You get to have a dinner party with five of your favorite mothers, alive or dead. Who do you choose, what do you serve, and what song does the dance party afterward get sparked off by?
This one’s easy. I’d throw the celebratory matrilineal feast of my dreams. Guests of honor would be my mom Josefina Garbes; my maternal grandmother Lily Zaragoza; my maternal great-grandmother Mercedes Villanueva; my paternal grandmother Eurfrecina Garbes; and my mother-in-law Joanne Pittz (who died years before I ever met my husband). I want to know the mothers from whom I came, feed and take care of them, even if for one night. We'd have brandy Manhattans with maraschino cherries (Joanne's favorite). I'd make them salmon sinigang, so they could taste the Pacific Northwest where I live, but that's the only thing I’d cook. The rest would be dim sum and Chinese takeout: shumai, turnip cakes, taro-wrapped sticky rice, green onion pancakes, salty fish and chicken fried rice, salt-and-pepper squid, hand-shaved noodles with pork, and roasted duck. The dance party is set off by “Bebot” by the Black Eyed Peas--the chorus involves chanting “Filipino! Filipino!,” which my daughters would lead....because of course children would be welcome at our table too.
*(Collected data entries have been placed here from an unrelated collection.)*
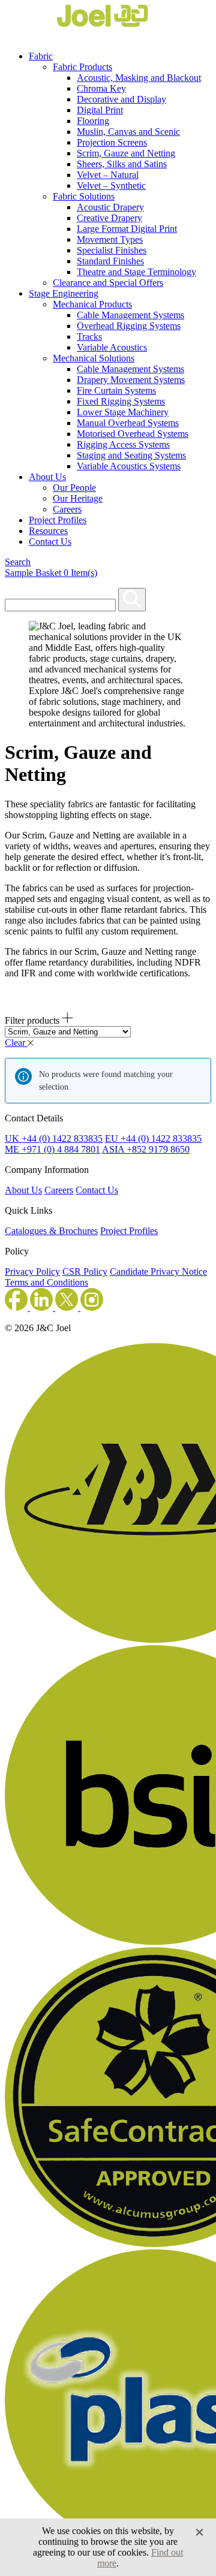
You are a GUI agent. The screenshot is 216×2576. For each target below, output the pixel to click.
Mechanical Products (92, 304)
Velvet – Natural (108, 175)
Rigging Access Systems (123, 444)
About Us (47, 477)
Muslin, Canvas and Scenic (128, 131)
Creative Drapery (109, 218)
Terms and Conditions (46, 1282)
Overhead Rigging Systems (129, 326)
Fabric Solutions (84, 196)
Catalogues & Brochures (51, 1231)
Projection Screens (112, 142)
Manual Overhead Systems (128, 423)
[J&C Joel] (77, 36)
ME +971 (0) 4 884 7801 (52, 1149)
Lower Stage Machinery (123, 412)
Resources (48, 531)
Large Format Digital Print (127, 229)
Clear (16, 1042)
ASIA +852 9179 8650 (146, 1149)
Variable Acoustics (112, 347)
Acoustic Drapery (110, 207)
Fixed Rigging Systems (121, 401)
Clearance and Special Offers (108, 282)
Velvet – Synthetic (111, 185)
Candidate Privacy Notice (158, 1271)
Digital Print (100, 110)
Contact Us (50, 541)
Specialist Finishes (111, 250)
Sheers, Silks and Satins (122, 164)
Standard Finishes (110, 261)
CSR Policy (84, 1271)
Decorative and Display (121, 99)
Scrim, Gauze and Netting (126, 153)
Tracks (89, 336)
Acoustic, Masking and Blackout (139, 78)
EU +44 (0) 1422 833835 (153, 1138)
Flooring (93, 121)
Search (18, 562)
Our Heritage (78, 498)
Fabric (41, 56)
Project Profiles (57, 520)
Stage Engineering (63, 293)
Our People (74, 487)
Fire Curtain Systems (116, 390)
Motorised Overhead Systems (132, 434)
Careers (67, 509)
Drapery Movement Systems (131, 380)
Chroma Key (101, 88)
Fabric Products (82, 67)
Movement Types (110, 239)
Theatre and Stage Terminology (136, 272)
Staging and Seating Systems (131, 455)
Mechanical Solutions (93, 358)
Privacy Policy (32, 1271)
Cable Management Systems (130, 315)
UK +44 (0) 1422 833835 (54, 1138)
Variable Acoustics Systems (129, 466)
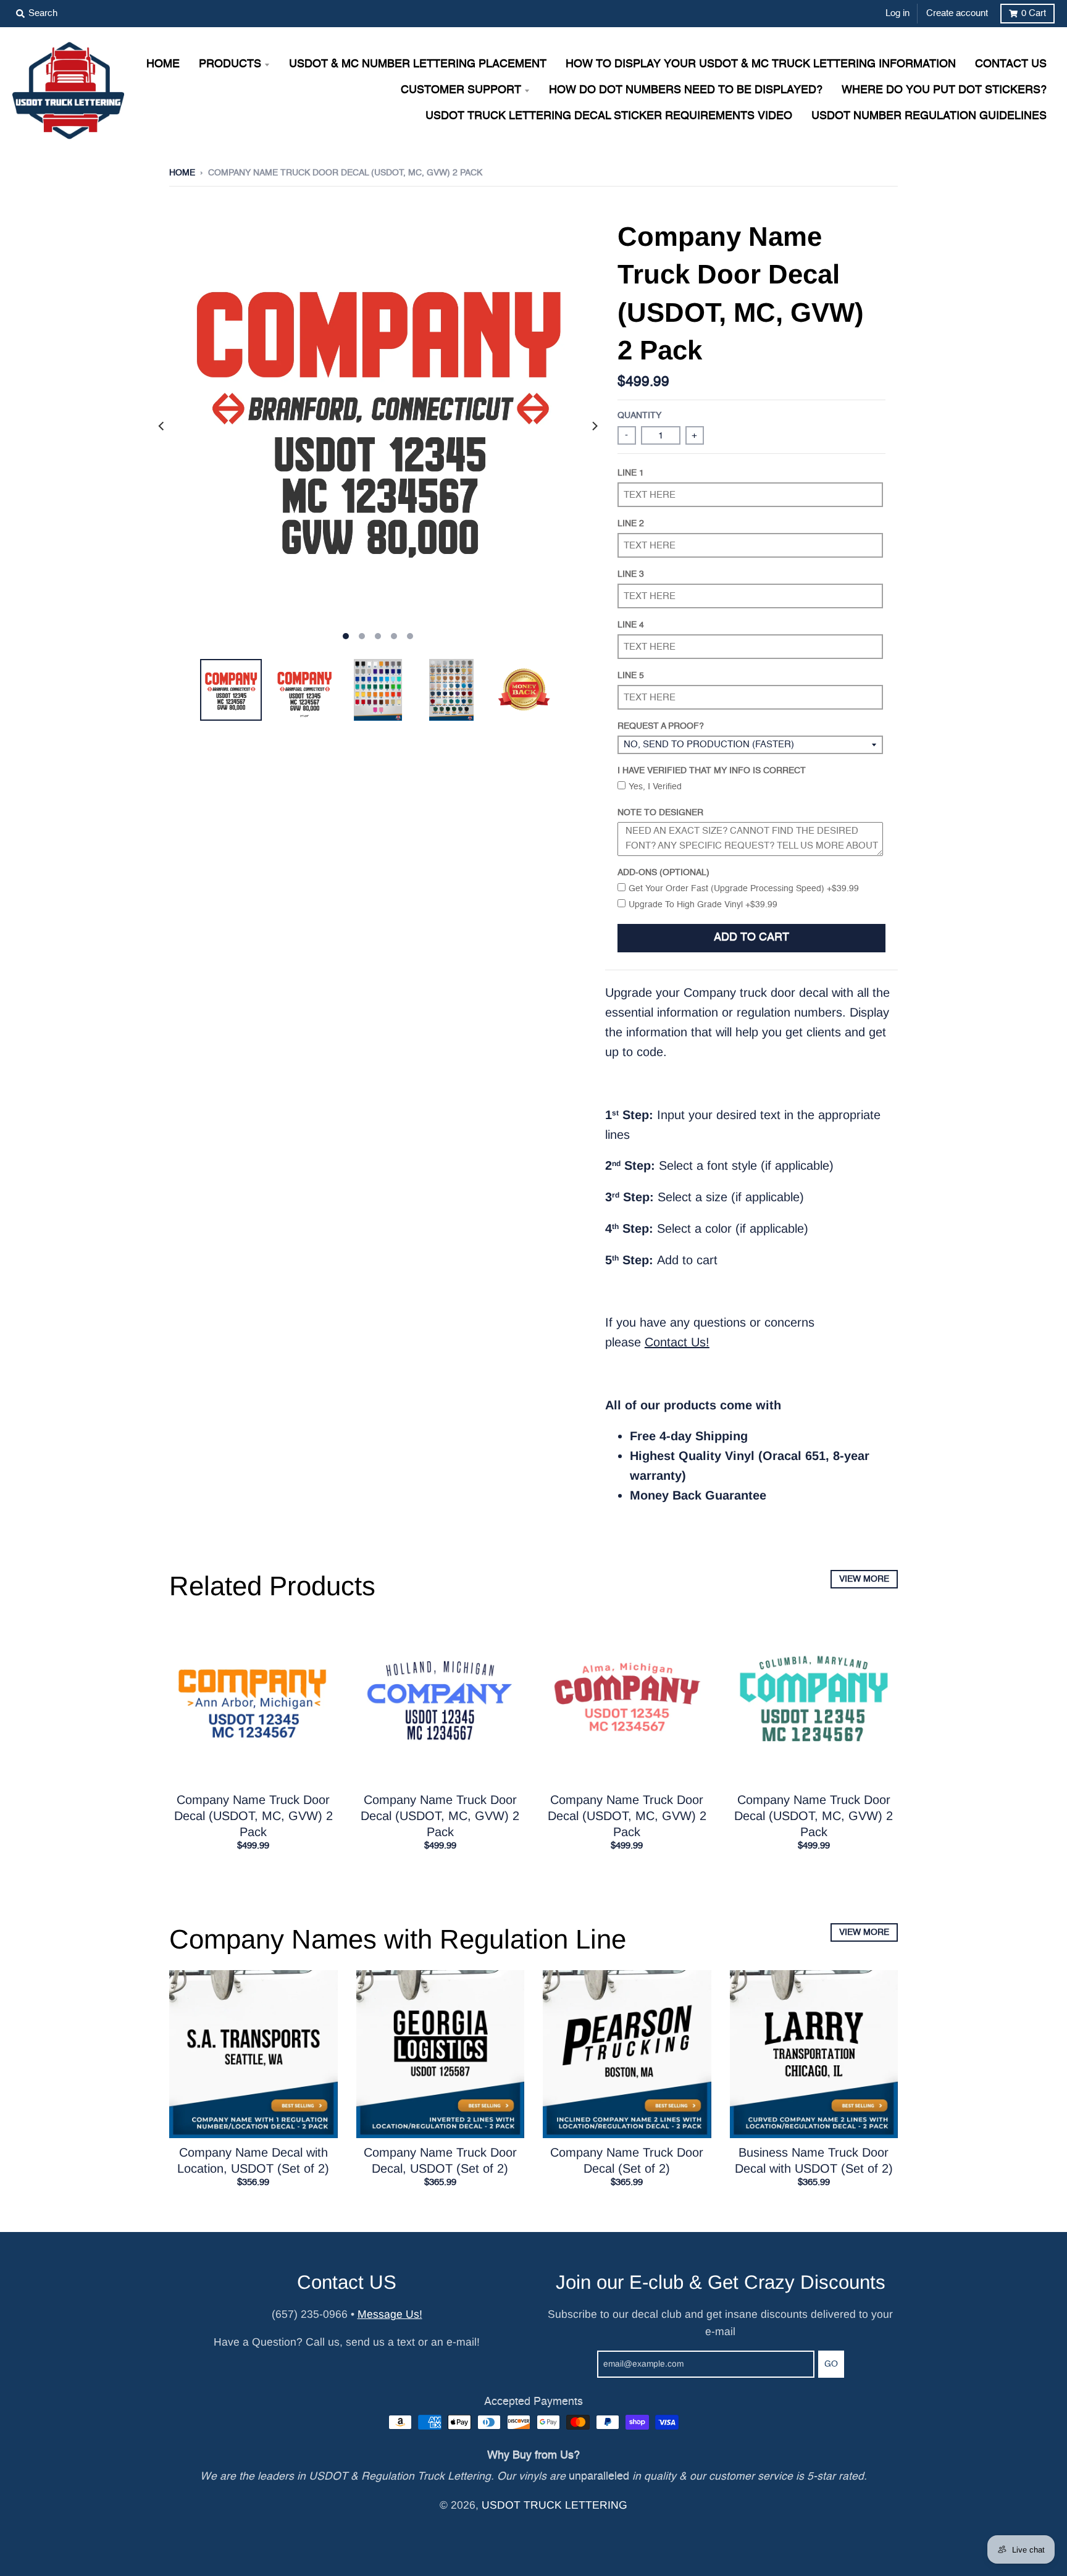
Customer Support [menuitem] (461, 90)
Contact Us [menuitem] (1011, 64)
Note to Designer (660, 812)
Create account (957, 13)
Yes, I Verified (655, 786)
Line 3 (630, 574)
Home (182, 173)
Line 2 (630, 523)
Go (831, 2364)
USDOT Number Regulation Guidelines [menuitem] (929, 116)
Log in (897, 13)
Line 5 (630, 675)
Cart (1033, 13)
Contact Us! (677, 1342)
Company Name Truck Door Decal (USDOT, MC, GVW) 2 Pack (253, 1816)
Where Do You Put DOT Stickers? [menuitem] (944, 90)
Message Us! (390, 2314)
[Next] (594, 426)
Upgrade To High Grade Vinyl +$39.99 (703, 904)
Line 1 (630, 473)
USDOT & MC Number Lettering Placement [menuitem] (417, 64)
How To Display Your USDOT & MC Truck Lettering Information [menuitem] (761, 64)
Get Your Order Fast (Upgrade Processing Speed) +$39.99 (744, 888)
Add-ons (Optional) (663, 872)
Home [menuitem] (163, 64)
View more (864, 1579)
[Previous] (161, 426)
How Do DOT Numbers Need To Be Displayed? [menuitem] (685, 90)
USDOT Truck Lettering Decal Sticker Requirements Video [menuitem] (608, 116)
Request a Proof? (660, 726)
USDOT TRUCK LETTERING (554, 2505)
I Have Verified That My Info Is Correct (711, 770)
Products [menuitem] (230, 64)
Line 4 (630, 625)
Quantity (639, 415)
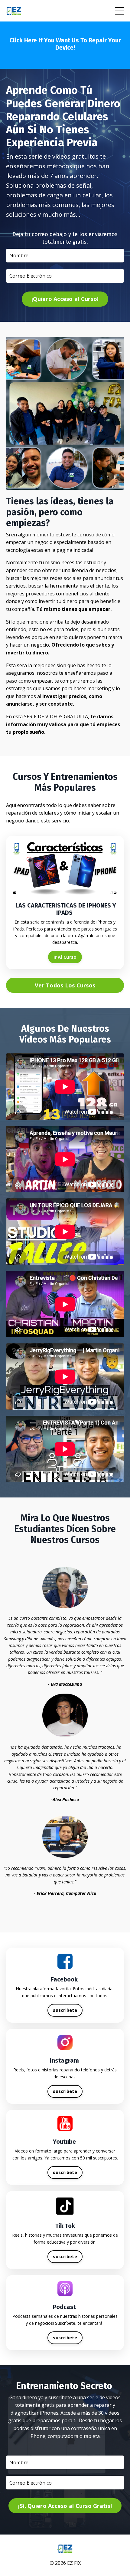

We will collectively donate to the Tubman Center for Health and Freedom, in honor of Angela. It is “a community organization committed to the principles of healing and people’s liberation from systems that make us unwell.” YES PLEASE.
The media gives us such vital articles to inspire tomorrow’s Mother’s Day. First, there’s Courtney’s latest interview that makes me shout out “Yay, Angela!” And then read all of the books she mentioned. Then there are two Op Ed pieces in today’s Saturday NY Times by Stephanie Foo and Alison Block that present blazing insights into the complexity of motherhood and the immense responsibility of caring for women and children. I’m honestly overwhelmed by Dr. Block’s courage as an abortion provider. Thanks to all for these gifts of thoughtful meditation on the many meanings that this special Day may carry. DD
What an interview! Her perspective on parenting as a privileged person was a lightning bolt: “If public school is good enough for Azmira, it’s good enough for you.” Hell yeah!
Need to get my hands on both of her books!